▸ Selected text
· · · · · · ·

Memories of childhood maltreatment affect mental health more than the abuse itself

Kanas Chan
04 Aug 2023
maltreatment menories
Young adults with memories of childhood maltreatment have a greater number of depressive or anxiety episodes in adulthood vs those with official court records but not memories of such maltreatment, a large longitudinal study has found.

“A self-reported history [ie, memories] of childhood maltreatment is associated with an unfavourable course of mood disorders,” wrote the researchers. “To alleviate the large health burden of mood disorders, it is important to better understand the origins and mechanisms of these associations.”

· · · · · · ·

▸ Data section

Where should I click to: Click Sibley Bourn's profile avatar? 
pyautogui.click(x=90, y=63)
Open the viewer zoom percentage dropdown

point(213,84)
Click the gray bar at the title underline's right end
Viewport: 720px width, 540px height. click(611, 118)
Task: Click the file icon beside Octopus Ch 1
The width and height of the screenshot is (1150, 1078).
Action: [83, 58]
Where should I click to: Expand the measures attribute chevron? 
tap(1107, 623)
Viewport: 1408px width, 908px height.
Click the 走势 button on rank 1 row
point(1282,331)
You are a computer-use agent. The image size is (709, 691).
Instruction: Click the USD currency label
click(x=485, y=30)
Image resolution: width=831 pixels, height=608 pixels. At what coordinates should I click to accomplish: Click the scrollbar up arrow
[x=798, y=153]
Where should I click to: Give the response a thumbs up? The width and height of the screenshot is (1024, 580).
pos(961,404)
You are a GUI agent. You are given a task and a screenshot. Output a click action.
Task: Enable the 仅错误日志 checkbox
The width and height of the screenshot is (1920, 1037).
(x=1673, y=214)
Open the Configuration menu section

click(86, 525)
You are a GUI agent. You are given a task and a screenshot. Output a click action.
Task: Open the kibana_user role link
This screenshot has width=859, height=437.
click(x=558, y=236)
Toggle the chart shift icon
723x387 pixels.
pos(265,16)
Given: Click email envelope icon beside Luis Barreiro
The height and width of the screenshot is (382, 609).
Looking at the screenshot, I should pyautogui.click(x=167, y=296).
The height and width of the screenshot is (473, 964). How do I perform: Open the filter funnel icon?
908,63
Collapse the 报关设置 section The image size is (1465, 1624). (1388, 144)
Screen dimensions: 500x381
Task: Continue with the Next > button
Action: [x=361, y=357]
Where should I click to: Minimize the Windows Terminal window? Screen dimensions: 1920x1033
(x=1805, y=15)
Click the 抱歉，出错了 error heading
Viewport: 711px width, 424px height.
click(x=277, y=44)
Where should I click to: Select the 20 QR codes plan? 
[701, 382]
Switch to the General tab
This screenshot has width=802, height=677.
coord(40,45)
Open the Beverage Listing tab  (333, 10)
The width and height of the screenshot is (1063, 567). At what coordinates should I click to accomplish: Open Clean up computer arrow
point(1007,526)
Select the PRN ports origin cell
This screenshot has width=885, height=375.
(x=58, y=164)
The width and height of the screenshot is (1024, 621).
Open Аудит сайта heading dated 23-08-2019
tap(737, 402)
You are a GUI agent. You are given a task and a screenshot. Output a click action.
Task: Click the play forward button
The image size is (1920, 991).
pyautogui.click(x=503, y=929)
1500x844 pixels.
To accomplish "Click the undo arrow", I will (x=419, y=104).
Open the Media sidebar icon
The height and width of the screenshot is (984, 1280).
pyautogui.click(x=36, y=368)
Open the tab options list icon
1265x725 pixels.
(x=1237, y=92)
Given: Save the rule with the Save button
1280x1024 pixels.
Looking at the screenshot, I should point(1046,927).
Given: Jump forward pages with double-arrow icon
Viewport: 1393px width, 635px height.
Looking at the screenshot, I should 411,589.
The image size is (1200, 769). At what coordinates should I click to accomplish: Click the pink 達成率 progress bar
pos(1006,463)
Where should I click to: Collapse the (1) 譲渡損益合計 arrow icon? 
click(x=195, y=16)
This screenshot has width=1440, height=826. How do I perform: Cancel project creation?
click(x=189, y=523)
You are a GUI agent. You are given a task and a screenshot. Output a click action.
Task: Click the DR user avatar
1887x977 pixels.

· · · · · · ·

▸ Task to complete
In the article on memories of childhood maltreatment, what kind of study reported the finding about depressive or anxiety episodes?

▸ Task result
A large longitudinal study